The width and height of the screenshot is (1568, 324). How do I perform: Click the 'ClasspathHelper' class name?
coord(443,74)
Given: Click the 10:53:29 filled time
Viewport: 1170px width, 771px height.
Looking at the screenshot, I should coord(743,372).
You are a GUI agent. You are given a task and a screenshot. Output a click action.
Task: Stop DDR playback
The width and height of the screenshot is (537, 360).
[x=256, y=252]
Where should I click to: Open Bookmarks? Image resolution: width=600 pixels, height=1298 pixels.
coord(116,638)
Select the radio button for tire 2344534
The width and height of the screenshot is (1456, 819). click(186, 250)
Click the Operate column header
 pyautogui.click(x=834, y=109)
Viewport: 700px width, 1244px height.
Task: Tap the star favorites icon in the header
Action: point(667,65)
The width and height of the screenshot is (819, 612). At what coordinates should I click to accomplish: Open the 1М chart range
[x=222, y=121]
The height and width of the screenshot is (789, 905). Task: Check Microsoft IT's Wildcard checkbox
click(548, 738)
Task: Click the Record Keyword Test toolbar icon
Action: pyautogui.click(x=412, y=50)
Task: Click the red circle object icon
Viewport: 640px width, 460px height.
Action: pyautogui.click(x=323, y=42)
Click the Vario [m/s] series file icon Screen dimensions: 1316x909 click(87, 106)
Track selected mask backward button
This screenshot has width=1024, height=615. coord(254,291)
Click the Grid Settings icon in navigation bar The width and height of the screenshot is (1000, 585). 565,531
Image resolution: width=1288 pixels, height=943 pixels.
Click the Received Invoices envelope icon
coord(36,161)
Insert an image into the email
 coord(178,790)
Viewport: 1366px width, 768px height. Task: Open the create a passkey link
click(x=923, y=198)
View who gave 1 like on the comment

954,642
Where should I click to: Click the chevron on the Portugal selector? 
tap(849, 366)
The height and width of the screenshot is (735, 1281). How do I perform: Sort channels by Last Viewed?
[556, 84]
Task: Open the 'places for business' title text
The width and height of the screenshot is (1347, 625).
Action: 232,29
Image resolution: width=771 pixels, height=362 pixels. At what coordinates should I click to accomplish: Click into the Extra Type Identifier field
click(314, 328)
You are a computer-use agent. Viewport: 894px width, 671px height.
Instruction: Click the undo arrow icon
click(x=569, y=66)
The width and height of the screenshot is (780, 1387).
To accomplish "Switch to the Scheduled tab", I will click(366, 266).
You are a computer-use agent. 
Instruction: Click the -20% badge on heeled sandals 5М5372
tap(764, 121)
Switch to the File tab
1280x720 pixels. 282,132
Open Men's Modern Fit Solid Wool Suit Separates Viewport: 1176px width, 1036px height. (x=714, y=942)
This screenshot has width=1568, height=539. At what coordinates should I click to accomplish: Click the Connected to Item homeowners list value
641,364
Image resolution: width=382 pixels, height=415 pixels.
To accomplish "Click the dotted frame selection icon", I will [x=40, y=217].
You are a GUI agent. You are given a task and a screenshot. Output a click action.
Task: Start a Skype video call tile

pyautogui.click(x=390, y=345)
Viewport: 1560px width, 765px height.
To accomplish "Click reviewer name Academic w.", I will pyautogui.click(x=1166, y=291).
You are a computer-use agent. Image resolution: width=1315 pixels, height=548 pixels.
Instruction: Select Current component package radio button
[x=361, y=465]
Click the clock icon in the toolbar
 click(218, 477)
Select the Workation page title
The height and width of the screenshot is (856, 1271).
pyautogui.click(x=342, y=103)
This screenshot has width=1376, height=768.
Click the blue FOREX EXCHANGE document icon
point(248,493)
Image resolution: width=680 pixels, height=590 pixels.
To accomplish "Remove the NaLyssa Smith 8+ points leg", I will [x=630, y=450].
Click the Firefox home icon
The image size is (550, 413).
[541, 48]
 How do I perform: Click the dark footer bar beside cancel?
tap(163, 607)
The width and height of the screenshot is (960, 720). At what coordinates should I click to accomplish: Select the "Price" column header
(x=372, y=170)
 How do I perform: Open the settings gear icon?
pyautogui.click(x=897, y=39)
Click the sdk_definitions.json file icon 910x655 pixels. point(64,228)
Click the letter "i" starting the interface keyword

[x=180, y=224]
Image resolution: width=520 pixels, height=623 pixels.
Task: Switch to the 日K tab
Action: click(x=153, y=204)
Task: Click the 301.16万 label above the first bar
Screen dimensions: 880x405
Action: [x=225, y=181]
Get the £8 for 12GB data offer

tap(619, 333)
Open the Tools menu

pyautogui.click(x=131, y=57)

**Your instructions**
Print out all the entries above exactly.

**Task response**
The width and height of the screenshot is (1568, 324). How do I perform: Click the 'ClasspathHelper' class name?
coord(443,74)
Given: Click the 10:53:29 filled time
Viewport: 1170px width, 771px height.
Looking at the screenshot, I should coord(743,372).
You are a GUI agent. You are given a task and a screenshot. Output a click action.
Task: Stop DDR playback
The width and height of the screenshot is (537, 360).
[x=256, y=252]
Where should I click to: Open Bookmarks? Image resolution: width=600 pixels, height=1298 pixels.
coord(116,638)
Select the radio button for tire 2344534
The width and height of the screenshot is (1456, 819). click(186, 250)
Click the Operate column header
 pyautogui.click(x=834, y=109)
Viewport: 700px width, 1244px height.
Task: Tap the star favorites icon in the header
Action: point(667,65)
The width and height of the screenshot is (819, 612). At what coordinates should I click to accomplish: Open the 1М chart range
[x=222, y=121]
The height and width of the screenshot is (789, 905). Task: Check Microsoft IT's Wildcard checkbox
click(548, 738)
Task: Click the Record Keyword Test toolbar icon
Action: pyautogui.click(x=412, y=50)
Task: Click the red circle object icon
Viewport: 640px width, 460px height.
Action: pyautogui.click(x=323, y=42)
Click the Vario [m/s] series file icon Screen dimensions: 1316x909 click(87, 106)
Track selected mask backward button
This screenshot has width=1024, height=615. coord(254,291)
Click the Grid Settings icon in navigation bar The width and height of the screenshot is (1000, 585). 565,531
Image resolution: width=1288 pixels, height=943 pixels.
Click the Received Invoices envelope icon
coord(36,161)
Insert an image into the email
 coord(178,790)
Viewport: 1366px width, 768px height. Task: Open the create a passkey link
click(x=923, y=198)
View who gave 1 like on the comment

954,642
Where should I click to: Click the chevron on the Portugal selector? 
tap(849, 366)
The height and width of the screenshot is (735, 1281). How do I perform: Sort channels by Last Viewed?
[556, 84]
Task: Open the 'places for business' title text
The width and height of the screenshot is (1347, 625).
Action: 232,29
Image resolution: width=771 pixels, height=362 pixels. At what coordinates should I click to accomplish: Click into the Extra Type Identifier field
click(314, 328)
You are a computer-use agent. Viewport: 894px width, 671px height.
Instruction: Click the undo arrow icon
click(x=569, y=66)
The width and height of the screenshot is (780, 1387).
To accomplish "Switch to the Scheduled tab", I will click(366, 266).
You are a computer-use agent. 
Instruction: Click the -20% badge on heeled sandals 5М5372
tap(764, 121)
Switch to the File tab
1280x720 pixels. 282,132
Open Men's Modern Fit Solid Wool Suit Separates Viewport: 1176px width, 1036px height. (x=714, y=942)
This screenshot has width=1568, height=539. At what coordinates should I click to accomplish: Click the Connected to Item homeowners list value
641,364
Image resolution: width=382 pixels, height=415 pixels.
To accomplish "Click the dotted frame selection icon", I will [x=40, y=217].
You are a GUI agent. You are given a task and a screenshot. Output a click action.
Task: Start a Skype video call tile

pyautogui.click(x=390, y=345)
Viewport: 1560px width, 765px height.
To accomplish "Click reviewer name Academic w.", I will pyautogui.click(x=1166, y=291).
You are a computer-use agent. Image resolution: width=1315 pixels, height=548 pixels.
Instruction: Select Current component package radio button
[x=361, y=465]
Click the clock icon in the toolbar
 click(218, 477)
Select the Workation page title
The height and width of the screenshot is (856, 1271).
pyautogui.click(x=342, y=103)
This screenshot has width=1376, height=768.
Click the blue FOREX EXCHANGE document icon
point(248,493)
Image resolution: width=680 pixels, height=590 pixels.
To accomplish "Remove the NaLyssa Smith 8+ points leg", I will [x=630, y=450].
Click the Firefox home icon
The image size is (550, 413).
[541, 48]
 How do I perform: Click the dark footer bar beside cancel?
tap(163, 607)
The width and height of the screenshot is (960, 720). At what coordinates should I click to accomplish: Select the "Price" column header
(x=372, y=170)
 How do I perform: Open the settings gear icon?
pyautogui.click(x=897, y=39)
Click the sdk_definitions.json file icon 910x655 pixels. point(64,228)
Click the letter "i" starting the interface keyword

[x=180, y=224]
Image resolution: width=520 pixels, height=623 pixels.
Task: Switch to the 日K tab
Action: click(x=153, y=204)
Task: Click the 301.16万 label above the first bar
Screen dimensions: 880x405
Action: [x=225, y=181]
Get the £8 for 12GB data offer

tap(619, 333)
Open the Tools menu

pyautogui.click(x=131, y=57)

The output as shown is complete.